Return every line of the listing below unchanged, in the same order.
···
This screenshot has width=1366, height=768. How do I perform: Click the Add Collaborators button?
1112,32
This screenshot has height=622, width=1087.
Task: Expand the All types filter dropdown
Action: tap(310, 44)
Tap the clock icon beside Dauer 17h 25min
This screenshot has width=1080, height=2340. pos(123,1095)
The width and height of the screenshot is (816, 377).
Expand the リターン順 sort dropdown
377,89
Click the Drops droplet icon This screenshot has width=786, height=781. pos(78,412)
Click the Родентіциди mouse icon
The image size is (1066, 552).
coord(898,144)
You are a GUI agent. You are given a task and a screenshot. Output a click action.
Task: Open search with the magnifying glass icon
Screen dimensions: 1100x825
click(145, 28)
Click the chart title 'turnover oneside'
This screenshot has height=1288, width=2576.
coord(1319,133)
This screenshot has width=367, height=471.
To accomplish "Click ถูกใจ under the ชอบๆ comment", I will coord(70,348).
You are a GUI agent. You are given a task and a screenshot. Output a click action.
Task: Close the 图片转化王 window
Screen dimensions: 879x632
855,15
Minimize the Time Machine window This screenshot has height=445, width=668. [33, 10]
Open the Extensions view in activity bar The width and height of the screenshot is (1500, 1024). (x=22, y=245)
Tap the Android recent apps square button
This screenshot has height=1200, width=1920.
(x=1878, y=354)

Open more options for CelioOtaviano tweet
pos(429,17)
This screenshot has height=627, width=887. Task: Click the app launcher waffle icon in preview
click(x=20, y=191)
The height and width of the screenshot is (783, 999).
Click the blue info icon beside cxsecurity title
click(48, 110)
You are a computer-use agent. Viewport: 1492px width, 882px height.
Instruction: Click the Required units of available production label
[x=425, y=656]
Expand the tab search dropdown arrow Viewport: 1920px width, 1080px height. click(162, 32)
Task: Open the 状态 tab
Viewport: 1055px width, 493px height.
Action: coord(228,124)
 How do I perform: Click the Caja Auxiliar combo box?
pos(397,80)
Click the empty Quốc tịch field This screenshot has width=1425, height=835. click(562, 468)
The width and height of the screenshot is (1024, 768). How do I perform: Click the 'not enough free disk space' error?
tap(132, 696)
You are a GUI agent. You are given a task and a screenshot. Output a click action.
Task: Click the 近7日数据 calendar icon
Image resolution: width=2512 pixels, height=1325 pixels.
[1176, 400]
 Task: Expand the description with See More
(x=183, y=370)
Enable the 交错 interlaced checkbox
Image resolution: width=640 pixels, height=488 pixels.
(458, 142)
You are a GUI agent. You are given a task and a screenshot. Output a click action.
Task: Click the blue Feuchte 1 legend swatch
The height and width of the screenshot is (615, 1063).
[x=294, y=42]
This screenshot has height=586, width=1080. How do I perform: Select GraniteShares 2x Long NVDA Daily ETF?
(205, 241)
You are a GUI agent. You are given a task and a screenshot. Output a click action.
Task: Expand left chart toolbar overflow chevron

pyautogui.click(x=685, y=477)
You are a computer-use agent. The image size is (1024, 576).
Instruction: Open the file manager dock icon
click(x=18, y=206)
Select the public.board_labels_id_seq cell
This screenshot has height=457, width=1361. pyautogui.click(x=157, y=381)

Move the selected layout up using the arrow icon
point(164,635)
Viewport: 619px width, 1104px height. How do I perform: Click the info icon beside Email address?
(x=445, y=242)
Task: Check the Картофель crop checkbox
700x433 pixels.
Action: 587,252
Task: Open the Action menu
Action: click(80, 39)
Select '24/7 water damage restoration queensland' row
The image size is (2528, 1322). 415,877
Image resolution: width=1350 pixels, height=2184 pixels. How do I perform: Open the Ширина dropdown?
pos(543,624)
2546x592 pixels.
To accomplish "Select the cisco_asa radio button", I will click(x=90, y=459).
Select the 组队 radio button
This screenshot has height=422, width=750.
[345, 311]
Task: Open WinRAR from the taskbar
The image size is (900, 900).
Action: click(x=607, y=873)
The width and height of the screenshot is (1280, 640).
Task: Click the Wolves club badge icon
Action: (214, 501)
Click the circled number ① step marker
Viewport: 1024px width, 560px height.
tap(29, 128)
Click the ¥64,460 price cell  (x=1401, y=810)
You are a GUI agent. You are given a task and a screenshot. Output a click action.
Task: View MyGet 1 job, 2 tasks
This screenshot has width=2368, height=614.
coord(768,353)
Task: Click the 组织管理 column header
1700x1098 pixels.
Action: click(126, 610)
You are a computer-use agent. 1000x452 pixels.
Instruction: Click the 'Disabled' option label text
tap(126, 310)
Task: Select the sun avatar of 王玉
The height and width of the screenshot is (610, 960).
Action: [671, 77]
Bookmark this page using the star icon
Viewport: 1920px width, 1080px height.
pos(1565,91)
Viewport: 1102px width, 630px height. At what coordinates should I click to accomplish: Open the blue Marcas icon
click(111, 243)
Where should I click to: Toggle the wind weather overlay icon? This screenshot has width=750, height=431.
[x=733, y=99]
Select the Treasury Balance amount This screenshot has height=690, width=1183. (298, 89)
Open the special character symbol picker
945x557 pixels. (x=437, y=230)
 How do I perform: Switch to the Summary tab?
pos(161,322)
···
WRITTEN SOLUTION -
This screenshot has width=1366, height=768. How do I perform: Click the Add Collaborators button?
1112,32
This screenshot has height=622, width=1087.
Task: Expand the All types filter dropdown
Action: tap(310, 44)
Tap the clock icon beside Dauer 17h 25min
This screenshot has width=1080, height=2340. pos(123,1095)
The width and height of the screenshot is (816, 377).
Expand the リターン順 sort dropdown
377,89
Click the Drops droplet icon This screenshot has width=786, height=781. pos(78,412)
Click the Родентіциди mouse icon
The image size is (1066, 552).
coord(898,144)
You are a GUI agent. You are given a task and a screenshot. Output a click action.
Task: Open search with the magnifying glass icon
Screen dimensions: 1100x825
click(145, 28)
Click the chart title 'turnover oneside'
This screenshot has height=1288, width=2576.
coord(1319,133)
This screenshot has width=367, height=471.
To accomplish "Click ถูกใจ under the ชอบๆ comment", I will coord(70,348).
You are a GUI agent. You are given a task and a screenshot. Output a click action.
Task: Close the 图片转化王 window
Screen dimensions: 879x632
855,15
Minimize the Time Machine window This screenshot has height=445, width=668. [33, 10]
Open the Extensions view in activity bar The width and height of the screenshot is (1500, 1024). (x=22, y=245)
Tap the Android recent apps square button
This screenshot has height=1200, width=1920.
(x=1878, y=354)

Open more options for CelioOtaviano tweet
pos(429,17)
This screenshot has height=627, width=887. Task: Click the app launcher waffle icon in preview
click(x=20, y=191)
The height and width of the screenshot is (783, 999).
Click the blue info icon beside cxsecurity title
click(48, 110)
You are a computer-use agent. Viewport: 1492px width, 882px height.
Instruction: Click the Required units of available production label
[x=425, y=656]
Expand the tab search dropdown arrow Viewport: 1920px width, 1080px height. click(162, 32)
Task: Open the 状态 tab
Viewport: 1055px width, 493px height.
Action: coord(228,124)
 How do I perform: Click the Caja Auxiliar combo box?
pos(397,80)
Click the empty Quốc tịch field This screenshot has width=1425, height=835. click(562, 468)
The width and height of the screenshot is (1024, 768). How do I perform: Click the 'not enough free disk space' error?
tap(132, 696)
You are a GUI agent. You are given a task and a screenshot. Output a click action.
Task: Click the 近7日数据 calendar icon
Image resolution: width=2512 pixels, height=1325 pixels.
[1176, 400]
 Task: Expand the description with See More
(x=183, y=370)
Enable the 交错 interlaced checkbox
Image resolution: width=640 pixels, height=488 pixels.
(458, 142)
You are a GUI agent. You are given a task and a screenshot. Output a click action.
Task: Click the blue Feuchte 1 legend swatch
The height and width of the screenshot is (615, 1063).
[x=294, y=42]
This screenshot has height=586, width=1080. How do I perform: Select GraniteShares 2x Long NVDA Daily ETF?
(205, 241)
You are a GUI agent. You are given a task and a screenshot. Output a click action.
Task: Expand left chart toolbar overflow chevron

pyautogui.click(x=685, y=477)
You are a computer-use agent. The image size is (1024, 576).
Instruction: Open the file manager dock icon
click(x=18, y=206)
Select the public.board_labels_id_seq cell
This screenshot has height=457, width=1361. pyautogui.click(x=157, y=381)

Move the selected layout up using the arrow icon
point(164,635)
Viewport: 619px width, 1104px height. How do I perform: Click the info icon beside Email address?
(x=445, y=242)
Task: Check the Картофель crop checkbox
700x433 pixels.
Action: 587,252
Task: Open the Action menu
Action: click(80, 39)
Select '24/7 water damage restoration queensland' row
The image size is (2528, 1322). 415,877
Image resolution: width=1350 pixels, height=2184 pixels. How do I perform: Open the Ширина dropdown?
pos(543,624)
2546x592 pixels.
To accomplish "Select the cisco_asa radio button", I will click(x=90, y=459).
Select the 组队 radio button
This screenshot has height=422, width=750.
[345, 311]
Task: Open WinRAR from the taskbar
The image size is (900, 900).
Action: click(x=607, y=873)
The width and height of the screenshot is (1280, 640).
Task: Click the Wolves club badge icon
Action: (214, 501)
Click the circled number ① step marker
Viewport: 1024px width, 560px height.
tap(29, 128)
Click the ¥64,460 price cell  (x=1401, y=810)
You are a GUI agent. You are given a task and a screenshot. Output a click action.
Task: View MyGet 1 job, 2 tasks
This screenshot has width=2368, height=614.
coord(768,353)
Task: Click the 组织管理 column header
1700x1098 pixels.
Action: click(126, 610)
You are a computer-use agent. 1000x452 pixels.
Instruction: Click the 'Disabled' option label text
tap(126, 310)
Task: Select the sun avatar of 王玉
The height and width of the screenshot is (610, 960).
Action: [671, 77]
Bookmark this page using the star icon
Viewport: 1920px width, 1080px height.
pos(1565,91)
Viewport: 1102px width, 630px height. At what coordinates should I click to accomplish: Open the blue Marcas icon
click(111, 243)
Where should I click to: Toggle the wind weather overlay icon? This screenshot has width=750, height=431.
[x=733, y=99]
Select the Treasury Balance amount This screenshot has height=690, width=1183. (298, 89)
Open the special character symbol picker
945x557 pixels. (x=437, y=230)
 How do I perform: Switch to the Summary tab?
pos(161,322)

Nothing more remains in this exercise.